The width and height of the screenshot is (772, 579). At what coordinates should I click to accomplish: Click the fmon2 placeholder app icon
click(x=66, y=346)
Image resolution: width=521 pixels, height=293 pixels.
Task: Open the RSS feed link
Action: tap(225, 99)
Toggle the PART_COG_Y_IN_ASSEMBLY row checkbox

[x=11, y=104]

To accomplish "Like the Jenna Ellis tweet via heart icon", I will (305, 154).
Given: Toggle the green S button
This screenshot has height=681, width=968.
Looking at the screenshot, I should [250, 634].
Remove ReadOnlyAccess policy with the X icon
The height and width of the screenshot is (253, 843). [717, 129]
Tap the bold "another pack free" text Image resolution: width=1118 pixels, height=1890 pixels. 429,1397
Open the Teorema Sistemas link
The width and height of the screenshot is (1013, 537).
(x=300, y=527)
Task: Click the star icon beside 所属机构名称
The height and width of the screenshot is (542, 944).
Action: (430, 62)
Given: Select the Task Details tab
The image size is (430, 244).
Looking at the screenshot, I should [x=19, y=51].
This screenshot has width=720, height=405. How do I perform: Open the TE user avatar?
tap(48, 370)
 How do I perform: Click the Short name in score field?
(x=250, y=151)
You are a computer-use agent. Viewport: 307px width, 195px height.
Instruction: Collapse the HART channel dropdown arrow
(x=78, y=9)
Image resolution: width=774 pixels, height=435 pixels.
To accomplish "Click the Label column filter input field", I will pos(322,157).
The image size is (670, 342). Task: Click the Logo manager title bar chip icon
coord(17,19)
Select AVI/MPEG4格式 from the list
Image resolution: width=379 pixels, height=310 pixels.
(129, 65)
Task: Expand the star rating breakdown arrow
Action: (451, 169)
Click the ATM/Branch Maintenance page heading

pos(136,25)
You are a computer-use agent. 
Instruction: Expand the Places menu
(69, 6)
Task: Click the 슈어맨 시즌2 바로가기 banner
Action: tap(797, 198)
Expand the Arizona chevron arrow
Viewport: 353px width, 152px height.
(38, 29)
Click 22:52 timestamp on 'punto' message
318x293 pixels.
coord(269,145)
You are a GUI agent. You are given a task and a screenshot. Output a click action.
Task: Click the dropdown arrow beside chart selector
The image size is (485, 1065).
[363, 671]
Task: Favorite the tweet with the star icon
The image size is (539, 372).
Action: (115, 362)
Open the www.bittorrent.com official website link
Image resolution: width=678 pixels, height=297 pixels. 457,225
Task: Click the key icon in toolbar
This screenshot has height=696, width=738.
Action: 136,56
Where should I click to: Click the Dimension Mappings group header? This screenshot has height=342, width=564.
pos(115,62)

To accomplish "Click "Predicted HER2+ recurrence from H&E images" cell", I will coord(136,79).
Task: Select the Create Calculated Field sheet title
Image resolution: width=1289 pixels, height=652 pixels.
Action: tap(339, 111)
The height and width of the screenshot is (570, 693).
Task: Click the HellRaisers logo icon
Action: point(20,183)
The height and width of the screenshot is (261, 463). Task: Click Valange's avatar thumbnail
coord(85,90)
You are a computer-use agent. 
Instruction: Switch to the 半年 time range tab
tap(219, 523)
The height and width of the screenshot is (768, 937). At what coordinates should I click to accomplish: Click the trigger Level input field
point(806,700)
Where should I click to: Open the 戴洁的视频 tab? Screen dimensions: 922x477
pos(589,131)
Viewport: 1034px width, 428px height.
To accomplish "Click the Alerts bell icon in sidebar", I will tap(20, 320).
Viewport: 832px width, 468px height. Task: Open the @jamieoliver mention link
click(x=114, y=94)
==============================
What the task asks: Report the number of lines in the entries above that include the string "agent". Give nothing but the number.

Output for this task: 4